Three letters of recommendation will be required after the initial screening process, though these can be sent initially if desired. Letters of recommendation should be from faculty members who are familiar with the applicant's qualifications. One of these letters must be from the director of the current or most recent clinical training program. 

Please direct all inquiries to: 

Name: Jaclyn Verity
Title: Program Coordinator
Address: 1216 5th Ave, Suite 551, New York, NY 10029
Phone: (212) 824-7981
Fax: (212) 824-2317

Minority Applicants 

We encourage members of underrepresented minority groups to apply.
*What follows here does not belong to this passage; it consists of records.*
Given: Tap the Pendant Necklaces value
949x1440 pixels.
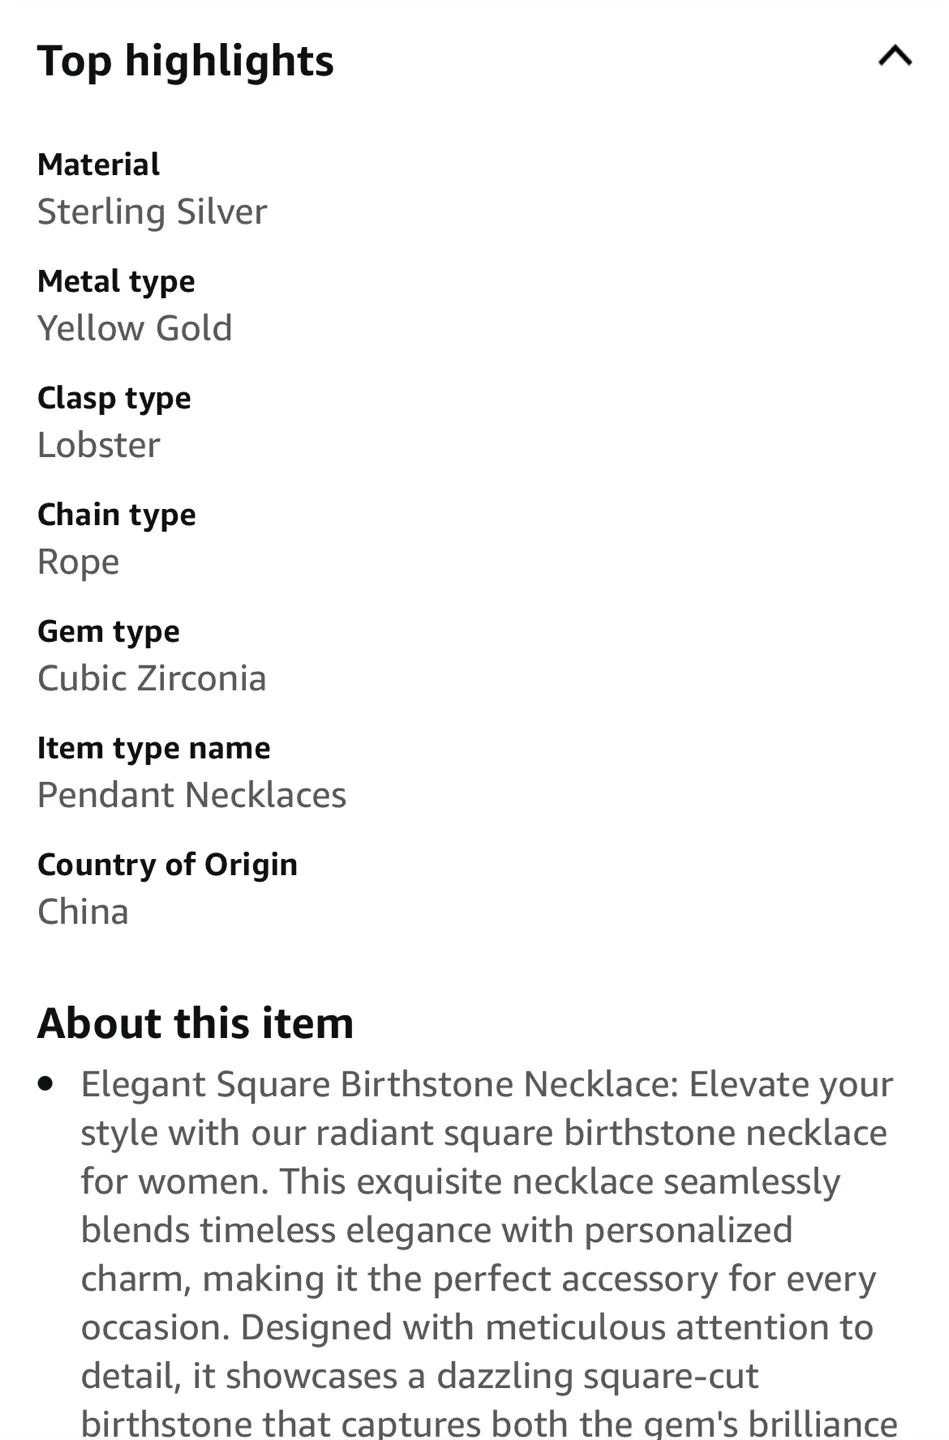Looking at the screenshot, I should pos(191,795).
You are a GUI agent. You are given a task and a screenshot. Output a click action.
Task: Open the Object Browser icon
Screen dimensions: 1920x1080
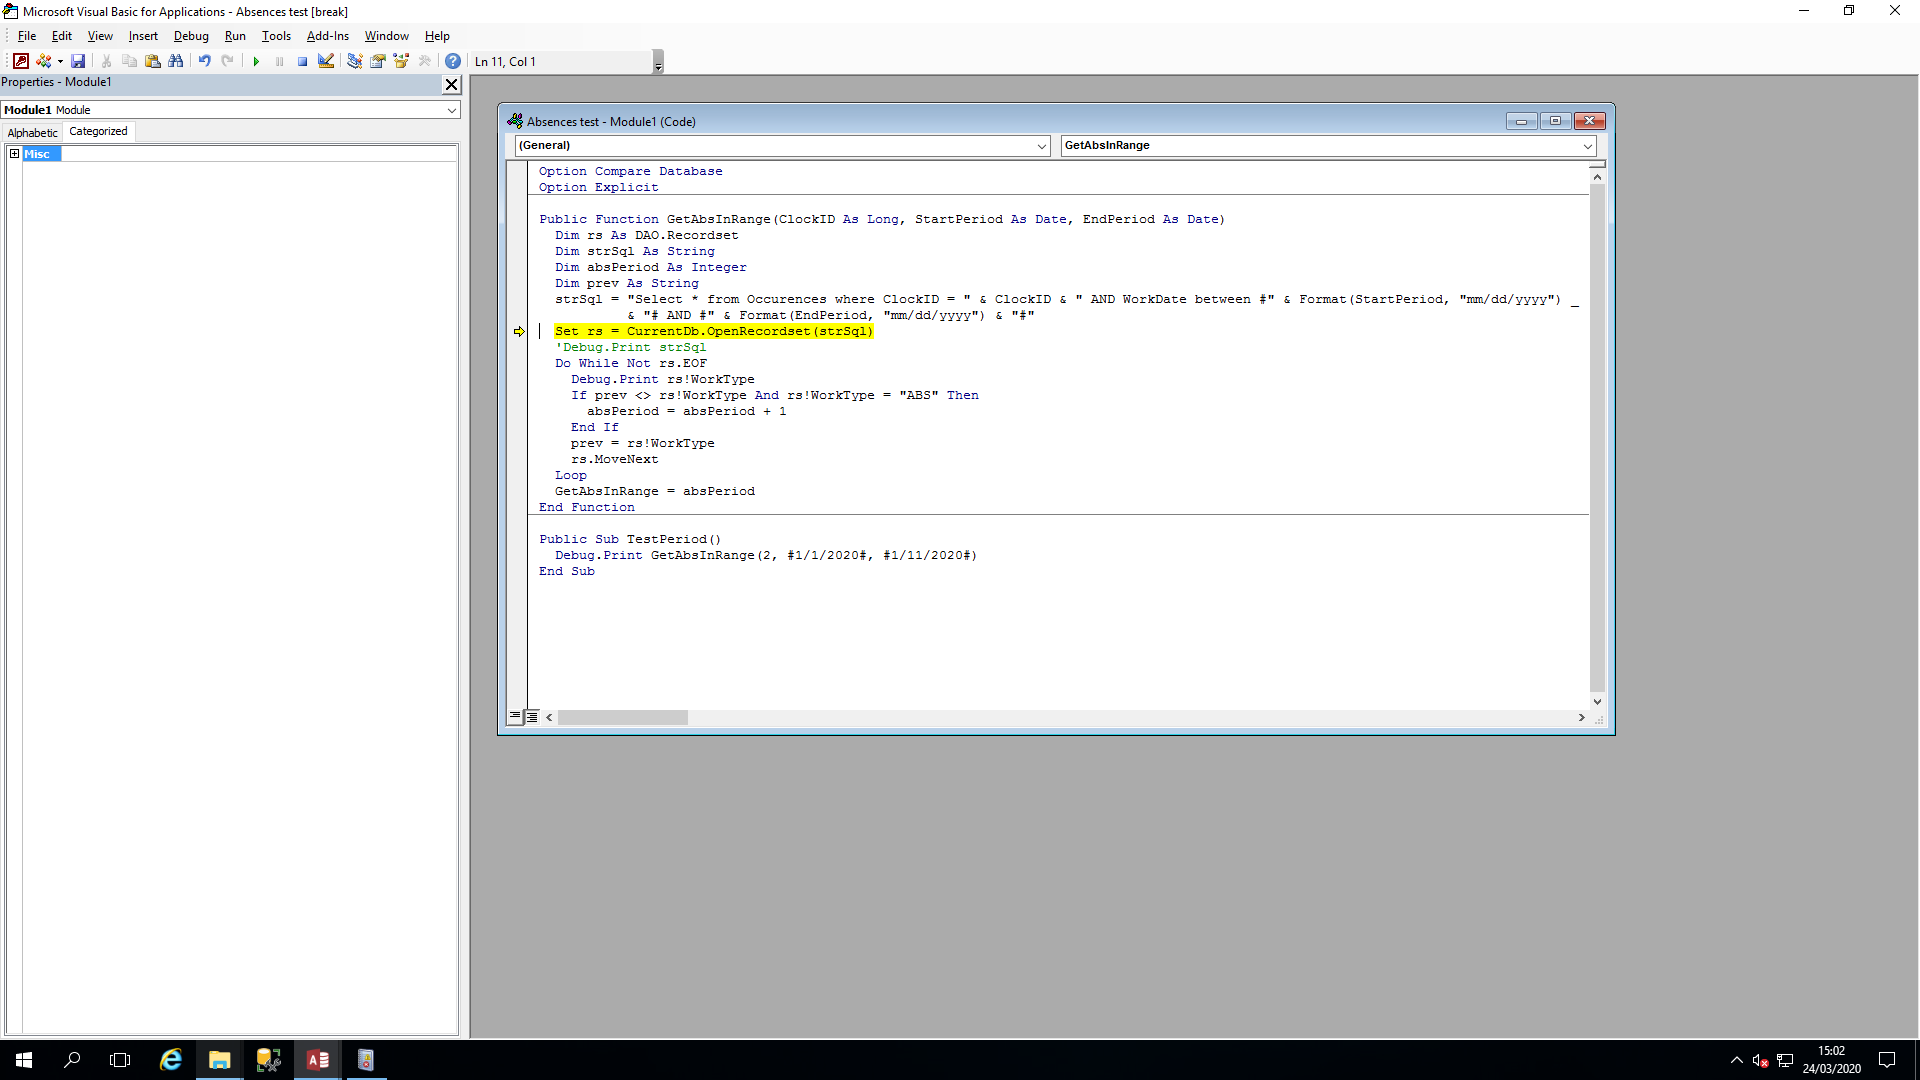(x=401, y=61)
Many research projects conducted by the faculty focus on the care of minority or underserved populations.

Jacqueline Becker, PhD is a licensed clinical neuropsychologist who joined the Division of General Internal Medicine (DGIM) at Mount Sinai as an Associate Scientist in July 2019. She completed her doctoral degree at Fordham University, doctoral residency at Harvard Medical School/Massachusetts General Hospital, and a two-year clinical neuropsychology post-doctoral fellowship in the Department of Neurology at Northwell Health. Dr. Becker’s research interests have broadly involved an interdisciplinary approach to how cognitive functioning impacts and is impacted by chronic illness, particularly in elderly and underserved populations. More specifically, her research is focused on the impact of cognitive dysfunction on medical and psychosocial outcomes in older adults, as well as health behaviors (e.g., medication adherence) that contribute to those outcomes.
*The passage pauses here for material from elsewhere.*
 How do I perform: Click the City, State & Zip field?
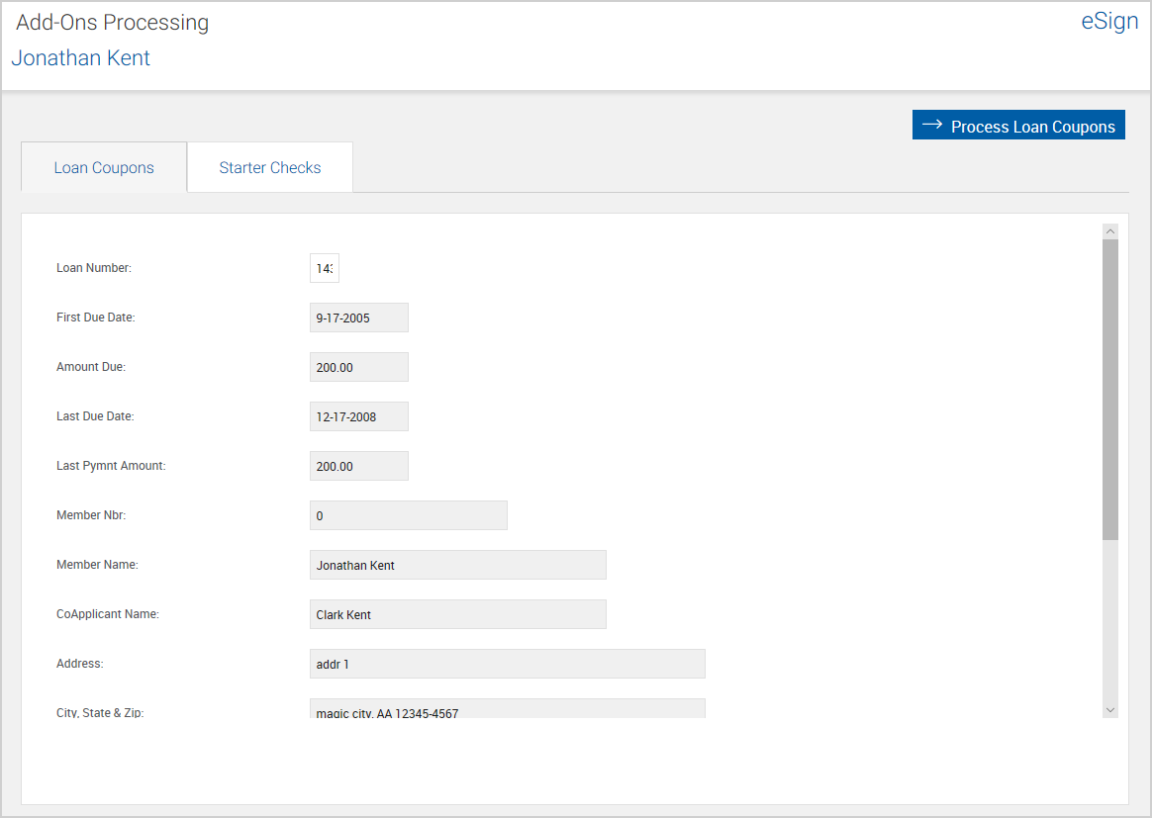507,710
Maria Loizos, PhD is a licensed clinical neuropsychologist in the Alzheimer's Disease Research Center (ADRC), a clinical supervisor in the Adult Neuropsychology Center and Adult Psychology Internship Program, and an Instructor in the Department of Psychiatry at Icahn School of Medicine at Mount Sinai. She completed her predoctoral internship training with specialization in neuropsychology at Staten Island University Hospital (Northwell Health) and her postdoctoral fellowship in neuropsychology in the Department of Psychiatry at Icahn School of Medicine at Mount Sinai.  She received her Ph.D. in clinical psychology with a minor in clinical neuropsychology from Yeshiva University, Ferkauf Graduate School of Psychology. Dr. Loizos provides neuropsychological consultations for adult patients with memory loss and dementia.  She also trains psychology doctoral candidates to administer neuropsychological tests and interpret cognitive data.  Dr. Loizos's recent research projects focus on developing clinical tools to improve brain health in diverse elderly populations.